AFGHAN OPIUM CULTIVATION RISES TO RECORD LEVELS

KABUL, Afghanistan - Afghan opium cultivation again rose to historic 
levels in 2014, United Nations officials reported on Wednesday. And 
in a sign of how deeply entwined drug trafficking and the Afghan 
political system have become, the officials said the protracted 
elections this year were at least part of the cause.

"With the presidential election ongoing, there was a huge demand of 
funding," said Jean-Luc Lemahieu, a senior official with the United 
Nations Office on Drugs and Crime. "And that funding is not available 
in the licit economy, and that money has to come from somewhere, so 
they turned to the illicit economy."

Still, officials noted at least one encouraging sign, saying that the 
new government of President Ashraf Ghani had moved to arrest three 
judges accused of aiding the escape of a drug kingpin wanted by the 
United States.
******************************
■ **Short task A**
Translate this sentence from the news report on Afghan opium cultivation into Spanish: "Afghan opium cultivation again rose to historic levels in 2014, United Nations officials reported on Wednesday."

■ **Data records**
******************************
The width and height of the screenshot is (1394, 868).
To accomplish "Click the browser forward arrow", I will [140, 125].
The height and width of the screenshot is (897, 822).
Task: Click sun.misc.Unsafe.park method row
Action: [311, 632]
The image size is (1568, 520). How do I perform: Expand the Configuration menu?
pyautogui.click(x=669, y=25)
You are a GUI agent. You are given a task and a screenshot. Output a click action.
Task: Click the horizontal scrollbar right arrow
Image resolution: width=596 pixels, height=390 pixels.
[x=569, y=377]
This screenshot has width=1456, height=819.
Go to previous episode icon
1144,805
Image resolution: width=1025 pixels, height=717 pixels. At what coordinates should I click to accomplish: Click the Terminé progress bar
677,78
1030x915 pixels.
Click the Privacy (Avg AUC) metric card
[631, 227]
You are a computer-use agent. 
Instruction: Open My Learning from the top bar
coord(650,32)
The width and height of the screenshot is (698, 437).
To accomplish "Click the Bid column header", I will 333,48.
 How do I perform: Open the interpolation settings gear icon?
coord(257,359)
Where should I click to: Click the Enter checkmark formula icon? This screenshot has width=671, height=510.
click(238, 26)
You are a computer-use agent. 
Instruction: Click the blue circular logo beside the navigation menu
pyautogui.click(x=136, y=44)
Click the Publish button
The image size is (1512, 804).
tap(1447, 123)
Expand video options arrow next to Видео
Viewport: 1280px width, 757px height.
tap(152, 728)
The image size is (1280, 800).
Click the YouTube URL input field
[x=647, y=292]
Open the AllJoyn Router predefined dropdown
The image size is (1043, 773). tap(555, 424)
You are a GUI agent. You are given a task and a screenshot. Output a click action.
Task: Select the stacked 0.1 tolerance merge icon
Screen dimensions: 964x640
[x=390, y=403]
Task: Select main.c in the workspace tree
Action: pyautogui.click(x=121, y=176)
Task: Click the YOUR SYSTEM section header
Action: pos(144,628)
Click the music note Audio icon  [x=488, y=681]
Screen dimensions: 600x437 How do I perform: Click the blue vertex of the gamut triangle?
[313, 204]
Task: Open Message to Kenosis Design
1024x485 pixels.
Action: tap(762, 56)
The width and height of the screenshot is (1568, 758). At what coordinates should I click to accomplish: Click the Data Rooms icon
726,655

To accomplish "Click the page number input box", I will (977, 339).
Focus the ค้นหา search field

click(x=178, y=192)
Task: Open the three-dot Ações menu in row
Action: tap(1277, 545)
******************************
■ **Short task B**
Rewrite the stretch of the records from their start through the line containing "pyautogui.click(x=669, y=25)", changing "forward" to "back" and leaving everything else as is. Return only those lines.

■ **Written solution A**
El cultivo afgano de opio volvió a subir a niveles históricos en 2014, informaron el miércoles funcionarios de las Naciones Unidas.

■ **Written solution B**
The width and height of the screenshot is (1394, 868).
To accomplish "Click the browser back arrow", I will [140, 125].
The height and width of the screenshot is (897, 822).
Task: Click sun.misc.Unsafe.park method row
Action: [311, 632]
The image size is (1568, 520). How do I perform: Expand the Configuration menu?
pyautogui.click(x=669, y=25)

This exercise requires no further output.